Keep Mosquitos at Bay

During the summer months, a blanket of mosquitos ascends on us here in Austin, along with a cloud of oppressive humidity.  Ensure you aren’t perpetuating the problem with your chosen water source because if not thought out, you may be engaging in a mosquito breeding program right in your own back yard. (And with the latest concerns about Zika, this is one more way to make enemies with your neighbors.)  To really understand how to control for mosquito laying and larvae, it’s important to learn a bit about the life cycle and needs of developing mosquitos at each stage.  Adult mosquitos can lay in as little as one ounce of standing water, but they prefer water that is less than 24 inches deep.  Also, stagnation in the water is required for breeding, and they prefer organic debris and vegetation that provides food and shelter for the larvae.  To help prevent mosquitos from laying and larvae from thriving, you can choose deep water features (being sure to keep it topped off) and/or make sure the water is never stagnant. This requires some instrument or method to ensure constant slight movement in the water.  You can purchase relatively inexpensive battery or solar-powered water “wigglers” or bubblers to prevent stagnant water.  Also, avoid organic materials in the feature to avoid providing a food and shelter for larvae. Of course, if your water vessel is big enough, simply adding a few fish to feed on the larvae can solve this problem as well. Finally, you can buy doughnut shaped objects sold under names such as Mosquito Dunks and Mosquito Bits that claim to kill mosquito larvae.  My research has found that these larvicides are actually safe to use, because the bacteria only affects larvae once ingested and won’t harm your adult bees. 

Prevent Drowning Bees

I’ve been told young children can drown in 2 inches of water, and applying this same principal to bees means that bees can drown in just a few millimeters of water.  When a bee starts to drown, others will lend a helping hand (leg?) and this can set off a chain of drowning bees.  Fortunately, it’s easy to prevent this kind of bee massacre.  Stones in your water source work well, but keep in mind if it rains and the stones aren’t large enough to reach the surface of the vessel, bees can drown while their landing pads are under water.  Corks are my preferred method, because they float. But again, after a big rain your floats can wash right out of the vessel.  One of my beekeepers cut a cylindrical slab of wood to float on a bucket of water, and drilled holes in the float to ensure that rain can’t wash the float out as the bucket overflows. 

Maintenance

Here in Texas, a decent sized container of water can evaporate pretty quickly.

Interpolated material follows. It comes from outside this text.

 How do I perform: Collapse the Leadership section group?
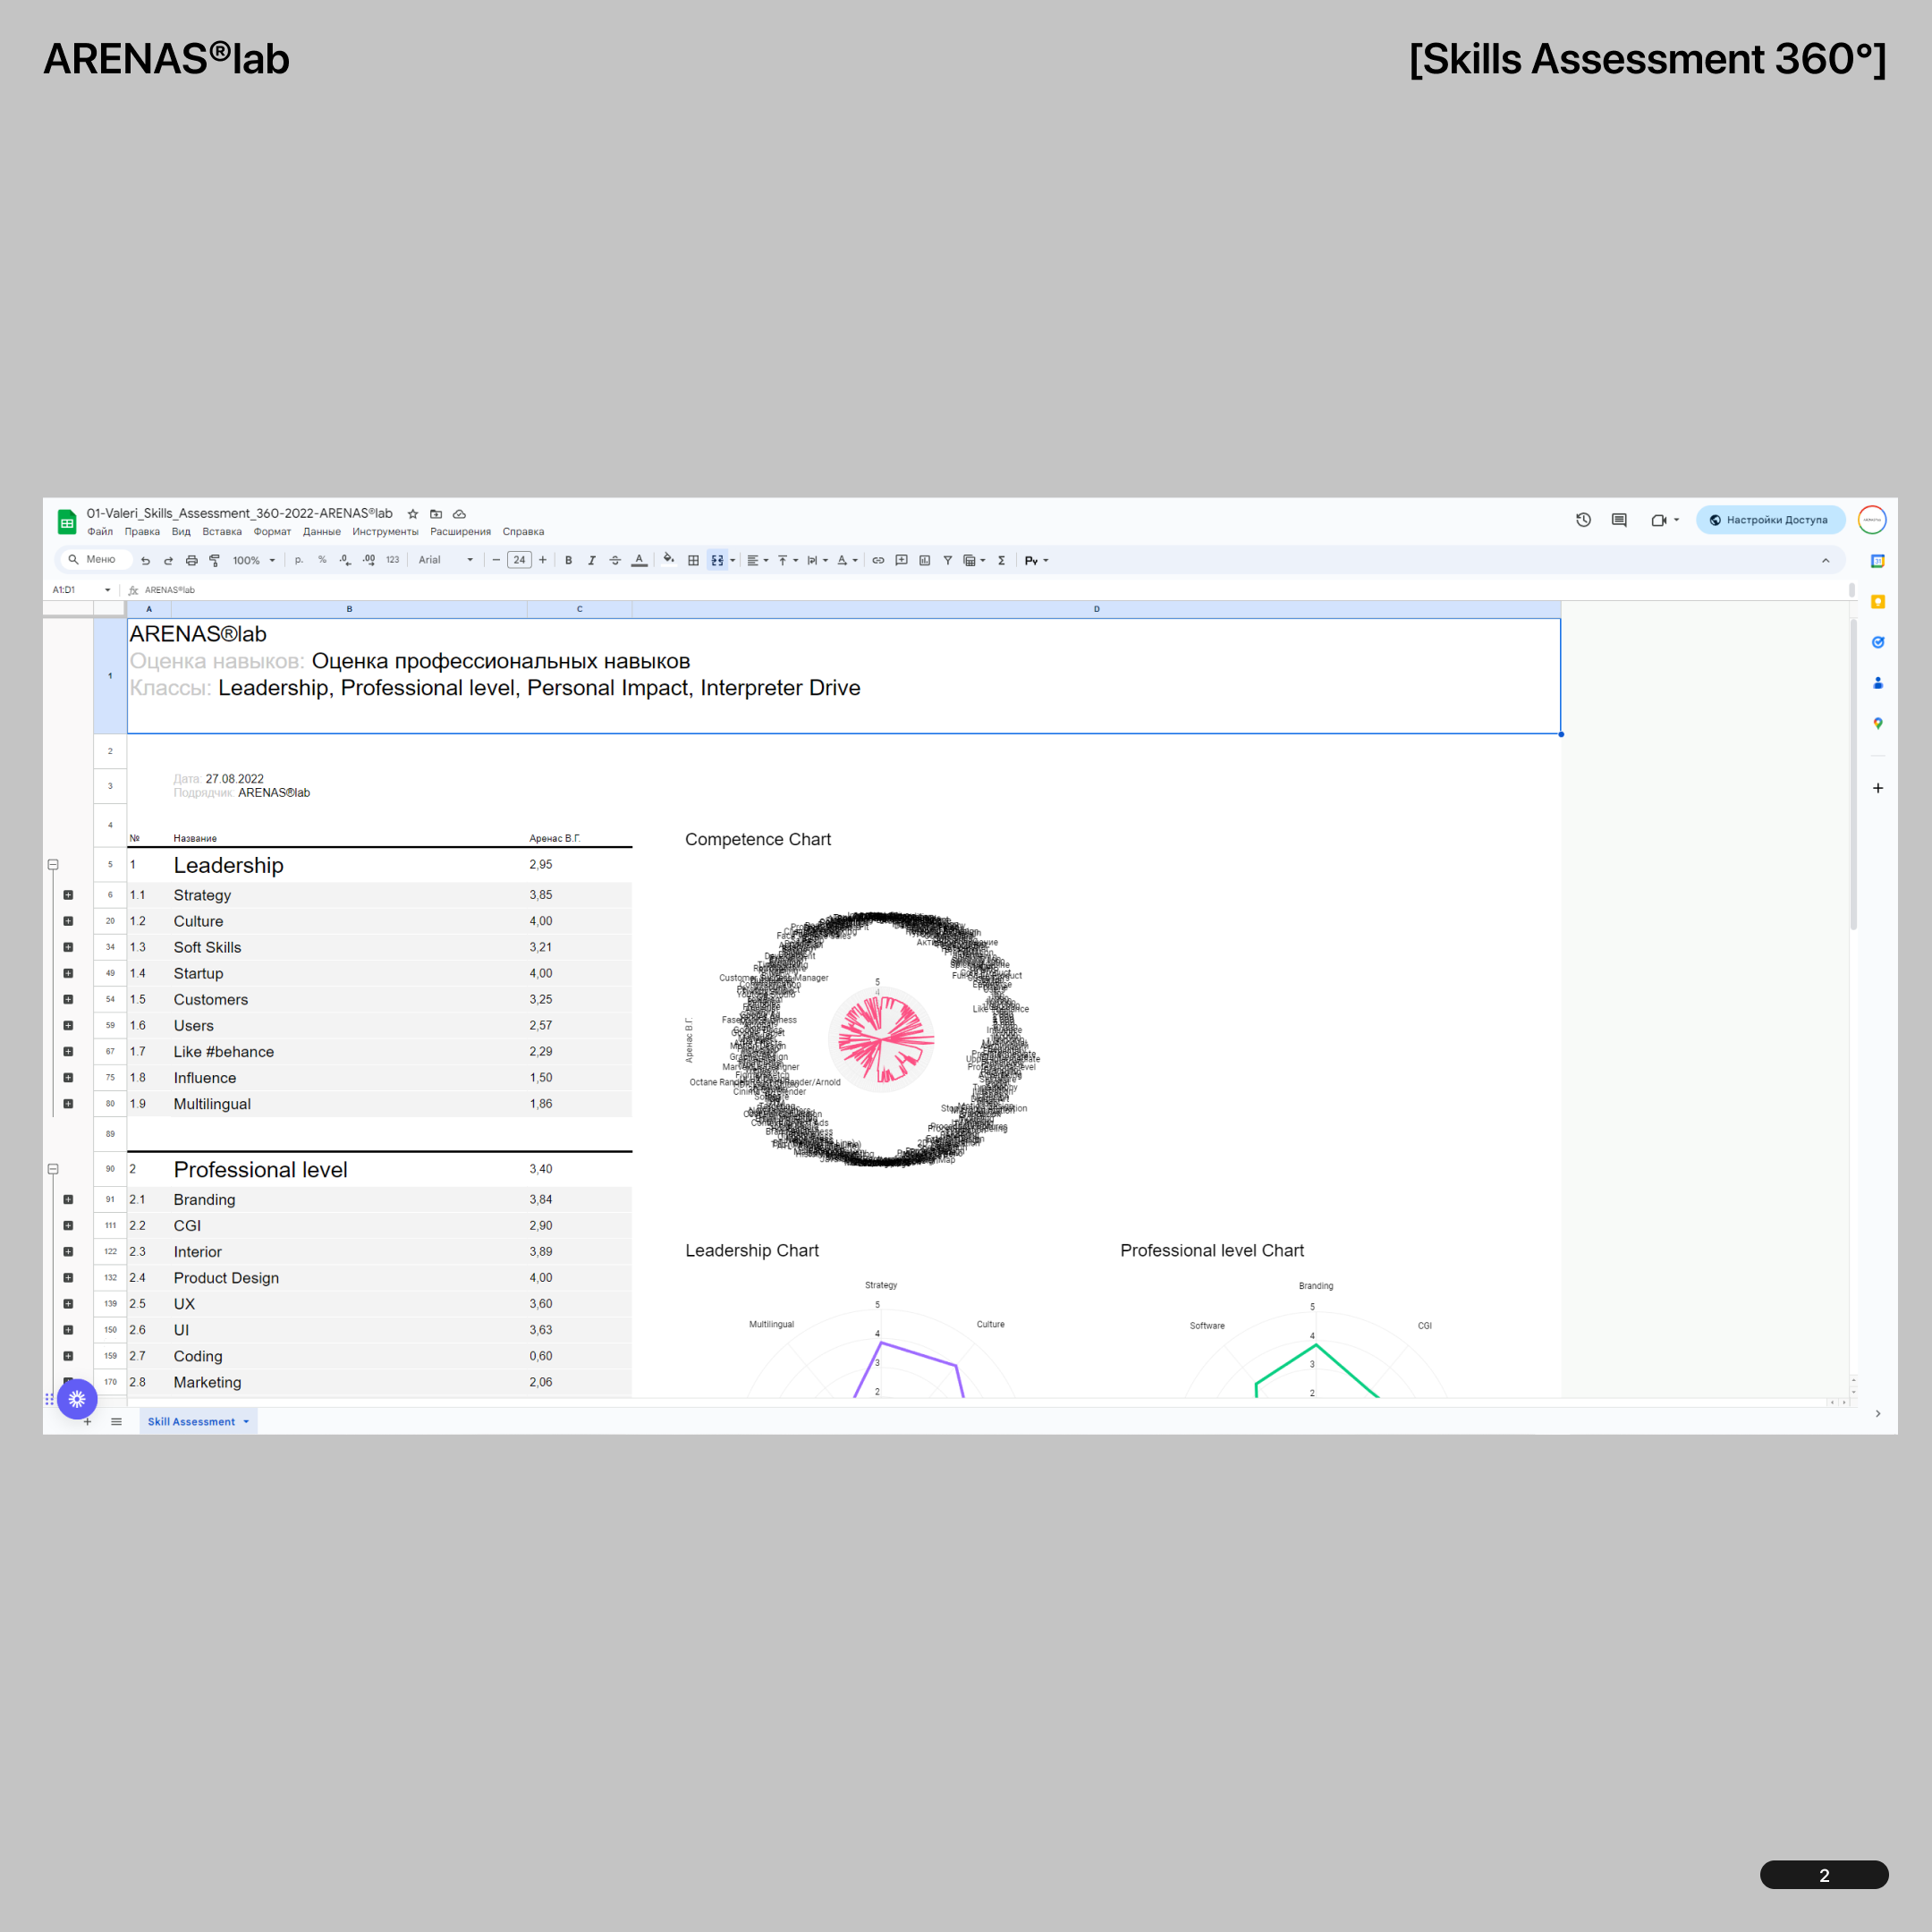point(53,865)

If you don’t want to have to fill your container daily, choose a larger vessel.  Also, don’t be too concerned with changing the water out weekly, as my experience is that bees actually prefer water sources that are a bit dirtier.  I think ‘dirty’ water may contain more minerals that is attractive to the bees. 

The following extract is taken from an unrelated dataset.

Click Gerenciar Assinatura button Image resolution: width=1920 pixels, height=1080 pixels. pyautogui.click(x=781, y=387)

So what makes a good water source? You’re only limited by your imagination, but I’ve seen bird baths, water troughs, paint buckets, chicken feeders, and even kids swimming pools.  If aesthetics are important, a quick search of ‘water feature’ on pinterest will be a never-ending source of elaborate and gorgeous ideas you can adapt for your bees. Because really, nothing is too fancy for our bees, right?!